**TEXT BLOCK**
SECTION NINE: On the Mission to the Isle of Saint Lawrence, Otherwise Known as Madagascar
PART ONE: Letter from Monsieur Vincent to Monsieur Nacquart, Priest of the Congregation of the Mission, About This Mission
We know of no better way to begin our discussion of this important mission than by quoting from a letter written by Monsieur Vincent to the late Monsieur Charles Nacquart.1 He was a priest of the Congregation of the Mission, a native of the diocese of Soissons, and the first one chosen for this mission. He happily spent his life in the service of the Lord, working for the conversion of these poor infidels. Monsieur Vincent wrote to him in April of 1648, from Richelieu where he was at the time.
For a long time our Lord has given you the desire of doing something special for him. When at the meetings at Richelieu, the proposal was made to open missions among the pagans, it seemed to me that the Lord made you feel you were being called, as you wrote me, together with several others of the community at Richelieu. This seed of divine vocation has begun to grow. In speaking for the Congregation for the Propagation of the Faith, of which the Holy Father is the head, the nuncio has chosen our Company to serve God in the isle of Saint Lawrence, also called Madagascar.
Our Company, in turn, has turned to you as the most precious offering it can make, as homage to our sovereign Creator, to go there with another priest of our Company. O dearest Monsieur! How does your heart respond to this news? Is it filled with shame and confusion at receiving such a grace from heaven? This is a vocation equal to that of the greatest apostles and the greatest saints in the Church of God! An eternal design of divine Providence, accomplished now in you! Only humility, Monsieur, is capable of accepting such a grace. You have only to abandon all you are or could be with overwhelming confidence in our sovereign Creator. Generosity and great courage are essential for you. You must have faith as profound as Abraham’s, charity as complete as Saint Paul’s, and the zeal, patience, deference, love of poverty and solitude, discretion, probity of life, and the same desire to consume yourself completely for God that inspired the renowned Saint Francis Xavier.

**WHAT YOU WILL DO**
a. In the passage on the Madagascar mission, which diocese was Monsieur Nacquart a native of?
b. Repeat word for word the part of the passage on the Madagascar mission that begins at the words "SECTION NINE: On" and stops after "at the time.".
c. Carry on the passage on the Madagascar mission, picking up right after its last sentence.

**COLLECTED MATERIAL**

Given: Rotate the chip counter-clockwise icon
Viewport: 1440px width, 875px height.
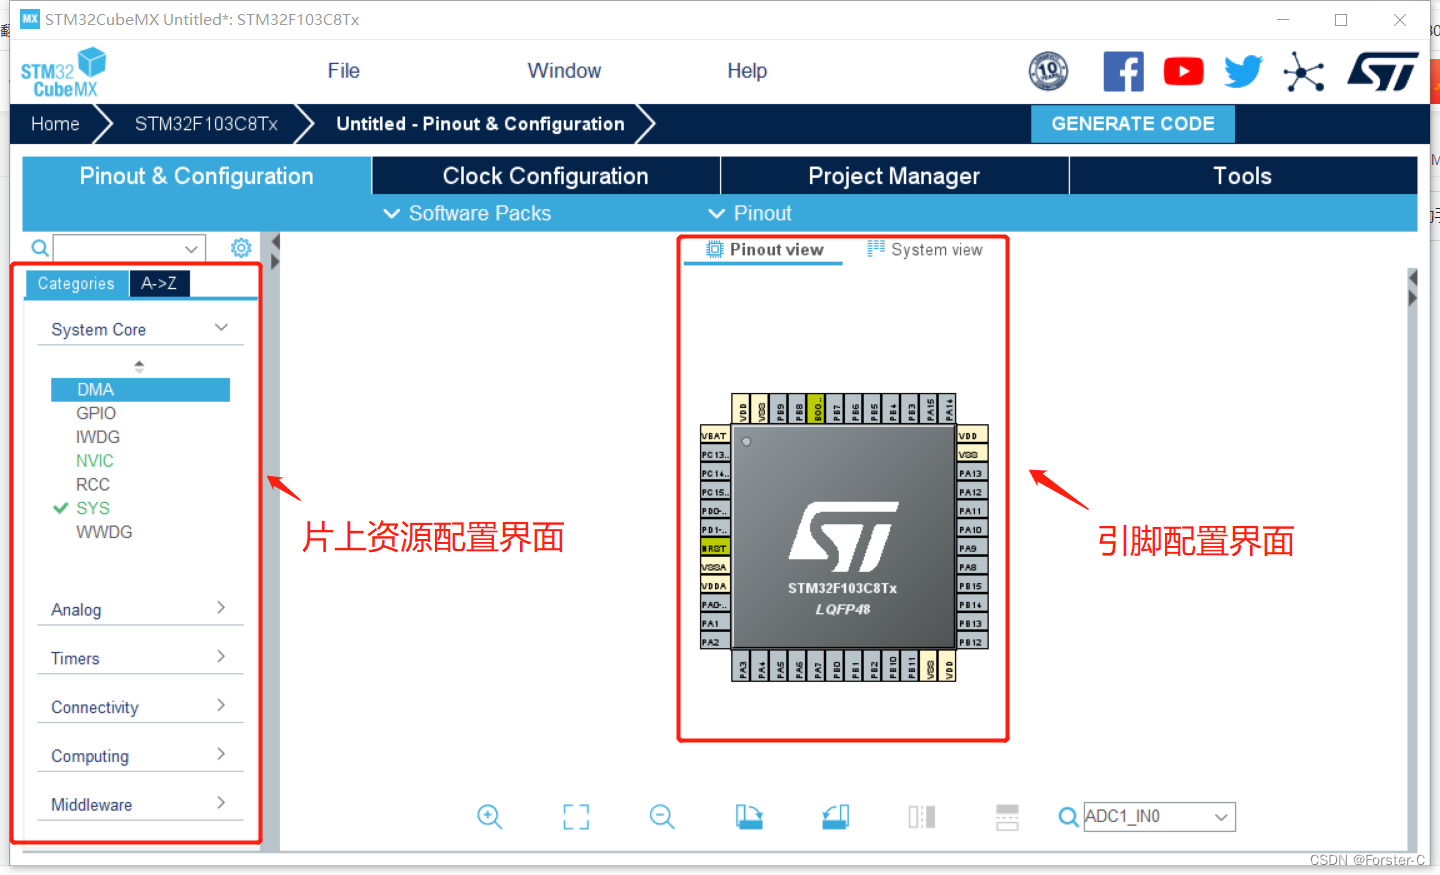Looking at the screenshot, I should [835, 817].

**OUTPUTS**
a. He was a native of the diocese of Soissons.

b.
SECTION NINE: On the Mission to the Isle of Saint Lawrence, Otherwise Known as Madagascar
PART ONE: Letter from Monsieur Vincent to Monsieur Nacquart, Priest of the Congregation of the Mission, About This Mission
We know of no better way to begin our discussion of this important mission than by quoting from a letter written by Monsieur Vincent to the late Monsieur Charles Nacquart.1 He was a priest of the Congregation of the Mission, a native of the diocese of Soissons, and the first one chosen for this mission. He happily spent his life in the service of the Lord, working for the conversion of these poor infidels. Monsieur Vincent wrote to him in April of 1648, from Richelieu where he was at the time.

c.
This island lies under Capricorn. It is 400 leagues in length, and about 160 leagues wide. Its poor inhabitants live in ignorance of God, but they are simple, of good disposition, and quite capable. You must cross the equator to reach the island.
The first thing you must do is to model yourself on the great saint, Francis Xavier, in his trip to the East. You must serve and edify the ship’s company, arranging public prayers if possible. Have regard for the inconveniences of others, and put yourself out as much as you can to accommodate yourself to the others. Make this voyage, which may last for five or six months, a happy one by your prayers and the practice of all the virtues, just as the sailors do by the performance of their duties. Always show the officers a great respect.2 Come what may, remain faithful to God and his interests, never betraying his trust in you for any consideration whatsoever. However, take care not to spoil by too great haste the designs of the good God, who takes his time and knows how to wait for the right moment.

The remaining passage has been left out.